The potent influence of a good man
I. His counsel is valuable, and gratefully acted upon. Here we see how the kindness shown by the Shunammite receives still further reward. There is nothing so fruitful in blessing as kindness. In the great dilemmas of life we seek counsel, not from the frivolous and wicked, but from the wise and good. A good man has the destiny of many lives in his hands; a word from him has great weight.
II. His beneficent acts are the theme of popular conversation (2 Kings 8:4). A good action cannot be hid. Sooner or later it will emerge from the obscurity in which it was first done, and become the talk of a nation, until it reaches even royal ears. All good actions do not attain such distinguished popularity. There were many good things that Elisha said and did of which history takes no notice. A good act may be remembered and applauded for generations, while the name of the actor is unknown.
III. His holy and unselfish life is a testimony for Jehovah in the midst of national apostasy. In the darkest night of national apostasy, Israel was favoured with an Elisha, whose divinely-illumined life threw a bright stream of light across the gloom. How deplorable the condition of that nation from which all moral worth is excluded!
IV. His reputation is the means of promoting the ends of justice (2 Kings 8:5). There was surely a Divine providence at work that brought the suppliant Shunammite into the presence of the king at the very moment when Gehazi was rehearsing the great works of Elisha. Justice triumphed; her land and all its produce for the seven years were restored to her. It requires power to enforce the claims of justice, and the highest -kind of power is goodness. The arrangements of justice are more likely to be permanent when brought about by the influence of righteous principles, than when compelled by physical force. The presence of a holy character in society is a powerful check upon injustice and wrong. (G. Barlow.)
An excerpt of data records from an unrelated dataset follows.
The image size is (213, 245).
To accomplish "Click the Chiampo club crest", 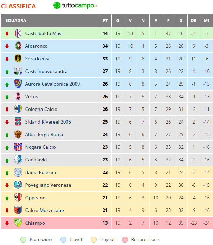I will click(x=18, y=223).
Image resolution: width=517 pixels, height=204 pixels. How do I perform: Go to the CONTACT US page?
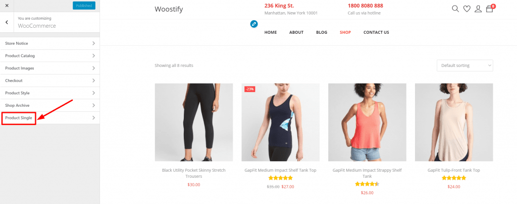(x=376, y=32)
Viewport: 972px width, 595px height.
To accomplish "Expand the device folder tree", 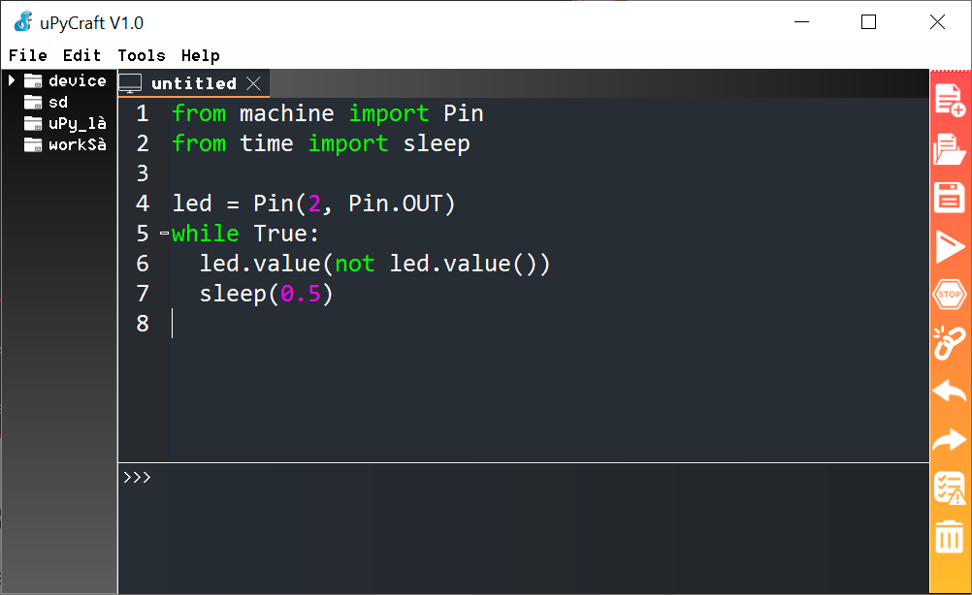I will click(12, 80).
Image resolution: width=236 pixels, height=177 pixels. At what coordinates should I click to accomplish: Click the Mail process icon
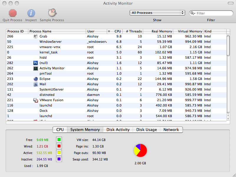pos(35,84)
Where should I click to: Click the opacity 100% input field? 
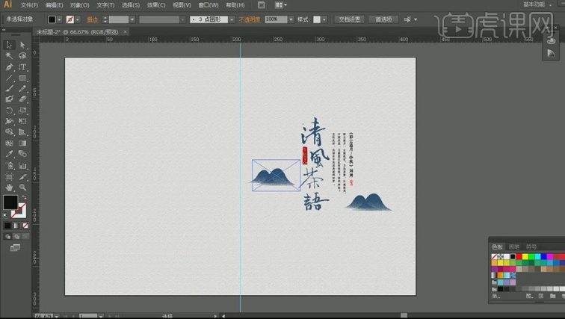coord(274,19)
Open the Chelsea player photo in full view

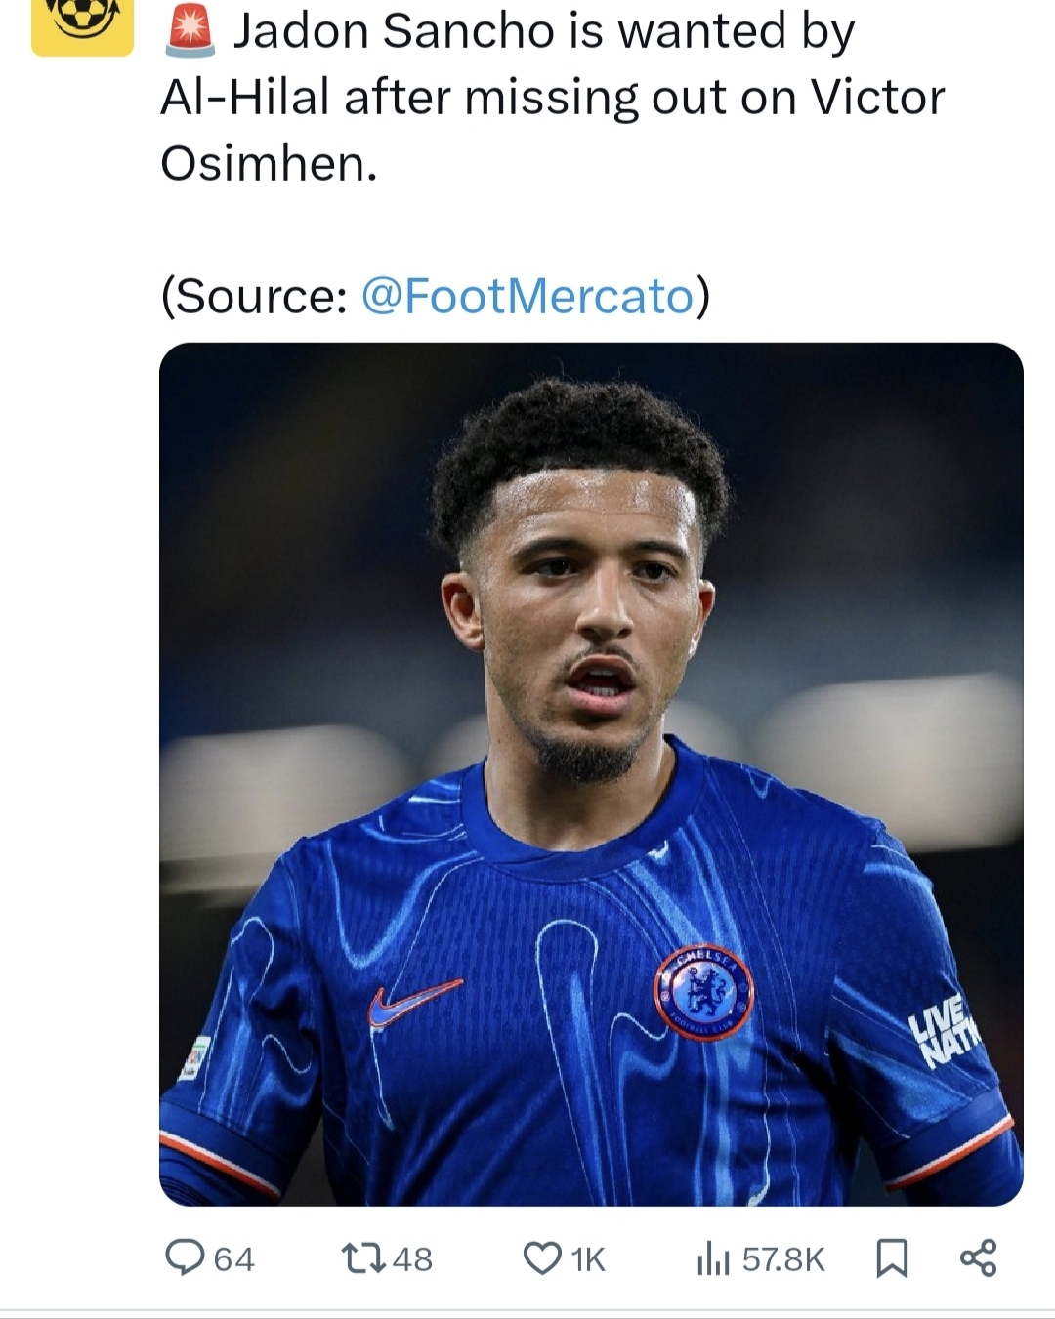pos(591,774)
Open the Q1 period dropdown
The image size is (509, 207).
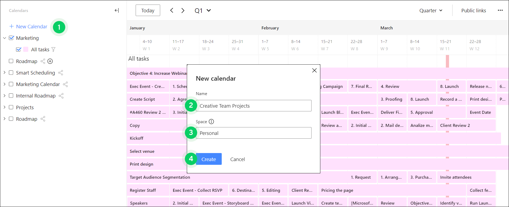(203, 10)
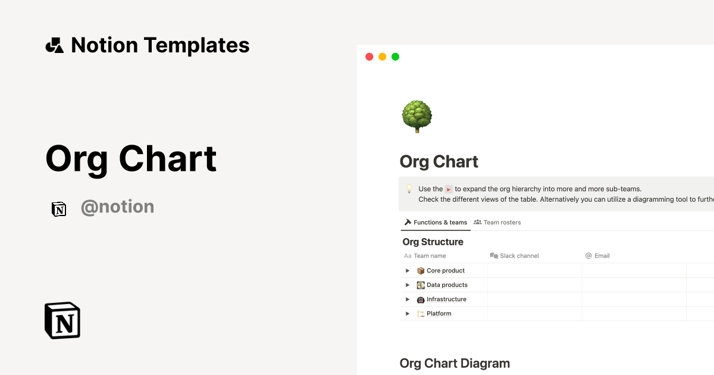Open the Functions & teams view
This screenshot has height=375, width=714.
click(435, 222)
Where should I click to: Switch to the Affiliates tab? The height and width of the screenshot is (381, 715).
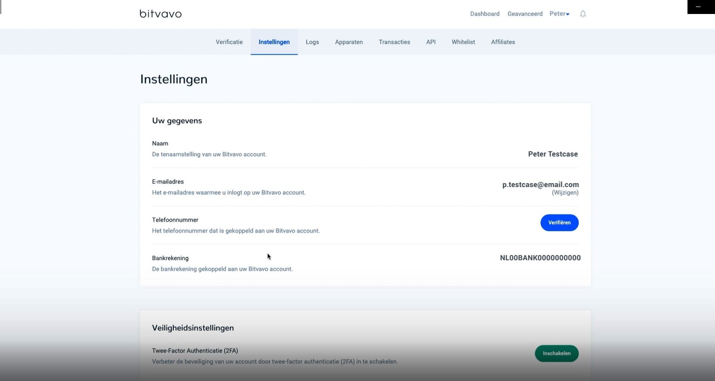[503, 42]
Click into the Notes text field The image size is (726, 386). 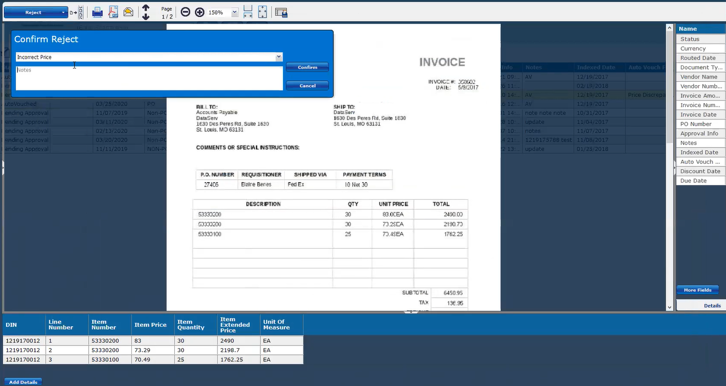point(148,78)
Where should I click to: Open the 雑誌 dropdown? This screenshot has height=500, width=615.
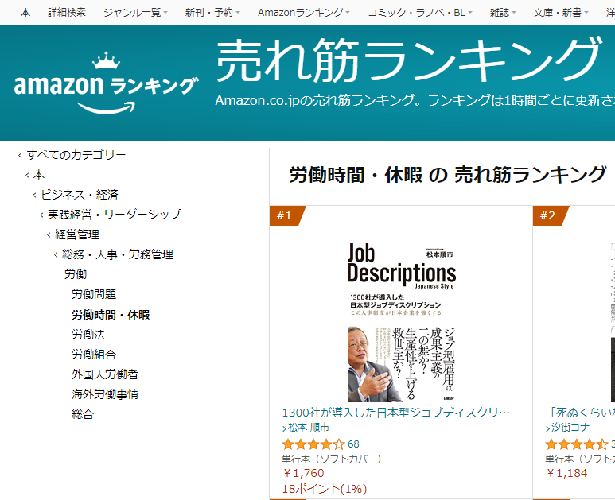pos(503,13)
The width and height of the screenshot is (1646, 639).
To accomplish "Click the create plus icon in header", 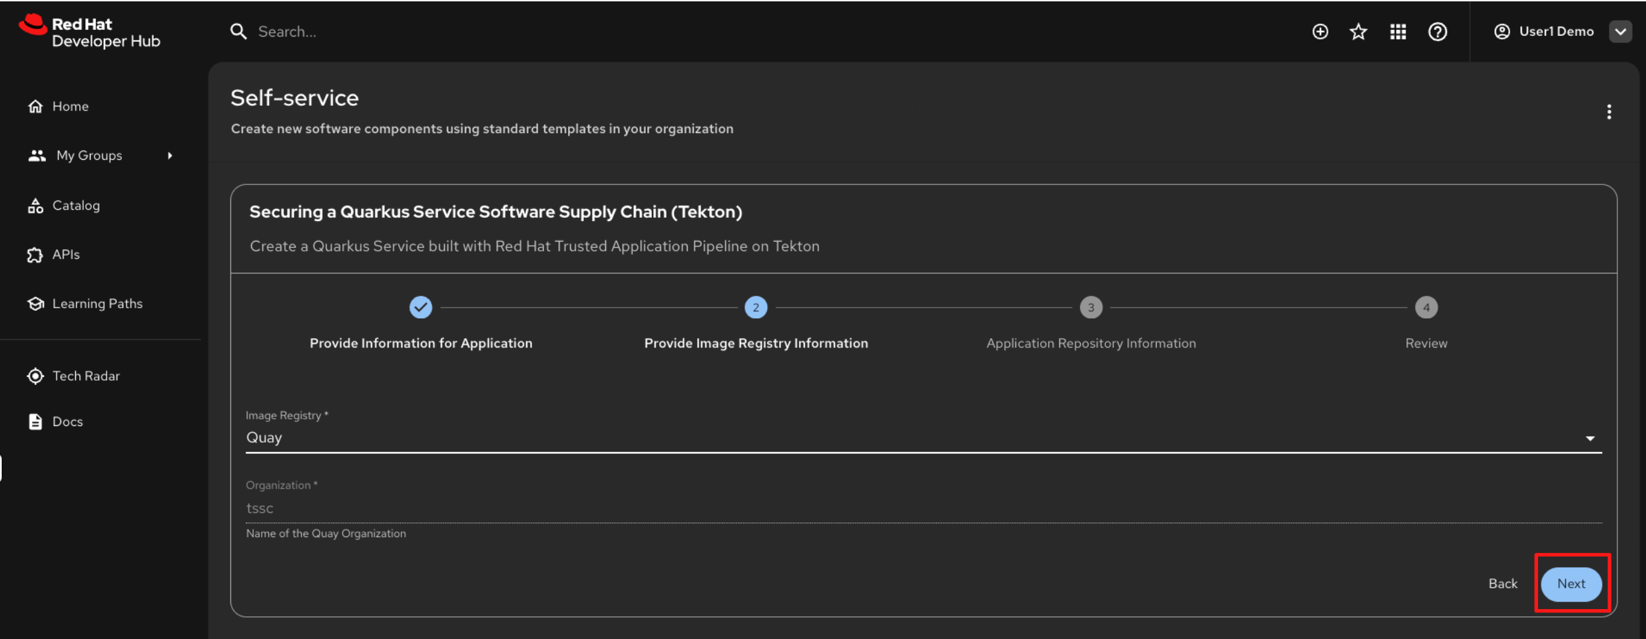I will tap(1320, 32).
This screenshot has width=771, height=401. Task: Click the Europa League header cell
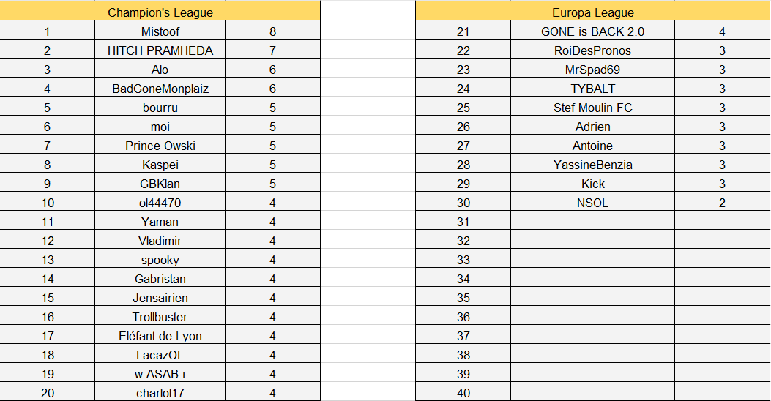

Beneficence of the Christian life
The other summer, says Dr. Abbott, while sailing along the shores of the Sound, I landed at a little cove; there was a lighthouse tower and a fog-bell, and the keeper showed us the fog-bell, and how the mechanism made it strike every few minutes in the darkness and in the night when the fog hung over the coast; and I said, “That is the preacher; there he stands, ringing out the message of warning, ringing out the message of instruction, ringing out the message of cheer; it is a great thing to be a preacher.” We went up into the lighthouse tower. Here was a tower that never said anything and never did anything--it just stood still and shone--and I said, “That is the Christian. He may not have any word to utter, he may not be a prophet, he may not be a worker, he may achieve nothing, but he stands still and shines, in the darkness and in the storm, always, and every night.” The fog-bell strikes only on occasion, but all the time and every night the light flashes out from the lighthouse; all the time and every night this light is flashing out from you if you are God’s children.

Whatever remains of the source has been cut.